William Klinger, 42 anni, storico italiano, è stato ucciso a New York sabato sera da un proiettile che lo ha colpito alla testa. Mistero sulla sua morte, per ora. Residente con la famiglia a Gradisca d’Isonzo, in provincia di Gorizia, Klinger e’ stato ferito a morte in un parco di Astoria, nel Queens. Portato immediatamente in ospedale e’ deceduto poco. Al momento la polizia ignora il movente dell’omicidio. Non si esclude la pista di una rapina finita male. Klinger era considerato uno dei maggiori esperti italiani della Yugoslavia di Tito.

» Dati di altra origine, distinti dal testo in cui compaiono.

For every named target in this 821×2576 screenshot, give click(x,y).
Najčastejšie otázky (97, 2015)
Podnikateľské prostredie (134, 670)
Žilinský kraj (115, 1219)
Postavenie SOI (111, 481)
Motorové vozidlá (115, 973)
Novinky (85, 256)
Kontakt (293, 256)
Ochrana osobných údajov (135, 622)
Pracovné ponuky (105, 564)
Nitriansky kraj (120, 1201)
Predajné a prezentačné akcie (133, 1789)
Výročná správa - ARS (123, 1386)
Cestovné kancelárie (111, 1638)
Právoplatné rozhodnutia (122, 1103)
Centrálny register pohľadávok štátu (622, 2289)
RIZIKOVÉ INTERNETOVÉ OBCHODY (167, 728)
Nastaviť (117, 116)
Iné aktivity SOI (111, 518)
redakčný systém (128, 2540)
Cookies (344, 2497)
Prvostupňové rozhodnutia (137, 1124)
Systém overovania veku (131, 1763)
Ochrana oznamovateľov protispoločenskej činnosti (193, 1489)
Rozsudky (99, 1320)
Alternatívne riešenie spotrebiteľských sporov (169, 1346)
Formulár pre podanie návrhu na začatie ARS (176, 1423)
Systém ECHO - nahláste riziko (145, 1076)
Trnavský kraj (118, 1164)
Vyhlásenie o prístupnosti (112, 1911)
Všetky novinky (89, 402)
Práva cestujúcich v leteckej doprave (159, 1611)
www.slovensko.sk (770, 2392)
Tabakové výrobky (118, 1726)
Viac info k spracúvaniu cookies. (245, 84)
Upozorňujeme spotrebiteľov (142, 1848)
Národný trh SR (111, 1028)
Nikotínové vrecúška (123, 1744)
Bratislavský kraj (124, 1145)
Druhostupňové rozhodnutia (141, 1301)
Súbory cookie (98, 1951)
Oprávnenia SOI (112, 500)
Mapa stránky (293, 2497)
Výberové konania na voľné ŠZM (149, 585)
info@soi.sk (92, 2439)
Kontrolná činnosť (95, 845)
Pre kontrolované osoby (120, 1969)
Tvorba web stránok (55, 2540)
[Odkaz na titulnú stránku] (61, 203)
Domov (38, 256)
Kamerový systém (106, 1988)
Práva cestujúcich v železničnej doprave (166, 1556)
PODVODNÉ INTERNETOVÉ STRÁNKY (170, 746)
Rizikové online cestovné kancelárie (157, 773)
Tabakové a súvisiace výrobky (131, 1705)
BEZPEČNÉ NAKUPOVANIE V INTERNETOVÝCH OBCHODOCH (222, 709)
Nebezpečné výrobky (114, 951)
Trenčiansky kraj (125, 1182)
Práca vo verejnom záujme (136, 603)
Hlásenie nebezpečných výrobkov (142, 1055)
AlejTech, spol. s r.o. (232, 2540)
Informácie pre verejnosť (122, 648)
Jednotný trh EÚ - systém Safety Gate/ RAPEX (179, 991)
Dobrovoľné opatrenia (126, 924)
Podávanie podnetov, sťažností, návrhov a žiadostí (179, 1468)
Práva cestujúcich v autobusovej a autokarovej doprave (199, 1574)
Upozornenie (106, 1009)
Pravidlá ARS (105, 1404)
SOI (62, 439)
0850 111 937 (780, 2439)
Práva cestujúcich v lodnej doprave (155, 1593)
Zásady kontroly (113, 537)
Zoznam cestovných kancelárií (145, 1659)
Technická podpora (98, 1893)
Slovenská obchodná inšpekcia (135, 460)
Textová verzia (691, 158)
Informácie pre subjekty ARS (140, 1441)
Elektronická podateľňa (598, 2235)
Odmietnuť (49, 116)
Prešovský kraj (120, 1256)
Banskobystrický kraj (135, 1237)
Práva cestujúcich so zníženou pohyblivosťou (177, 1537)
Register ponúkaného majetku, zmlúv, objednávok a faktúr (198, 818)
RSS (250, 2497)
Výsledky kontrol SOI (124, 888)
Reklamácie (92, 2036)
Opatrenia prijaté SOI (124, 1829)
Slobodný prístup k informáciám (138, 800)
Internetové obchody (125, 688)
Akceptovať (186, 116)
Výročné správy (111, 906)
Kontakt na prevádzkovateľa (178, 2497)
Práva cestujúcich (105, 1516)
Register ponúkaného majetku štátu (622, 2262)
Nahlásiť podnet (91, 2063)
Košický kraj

La polizia di New York ha identificato il presunto killer dello storico italiano William Klinger. Si tratta di Alexander Bonich, 49 anni, americano residente nel Queens. Secondo le informazioni della polizia, l’uomo e’ stato trovato in possesso illegale di un arma. Bonich e’ stato accusato di omicidio di secondo grado.

La comunita’ di Gradisca d’Isonzo (Gorizia) ha accolto con sgomento la notizia dell’omicidio dello storico William Klinger. "Lo conoscevo, era una persona colta e impegnata, anche se talvolta pareva starsene sulle sue – commenta Franco Tommassini, fino al 2014 e per dieci anni sindaco del Comune isontino -. L’ultima volta l’avevo incontrato l’anno scorso: era capitato di collaborare, mi e’ sempre sembrata una persona perbene. La comunità è scossa, non sappiamo davvero spiegarci i motivi di un tale epilogo".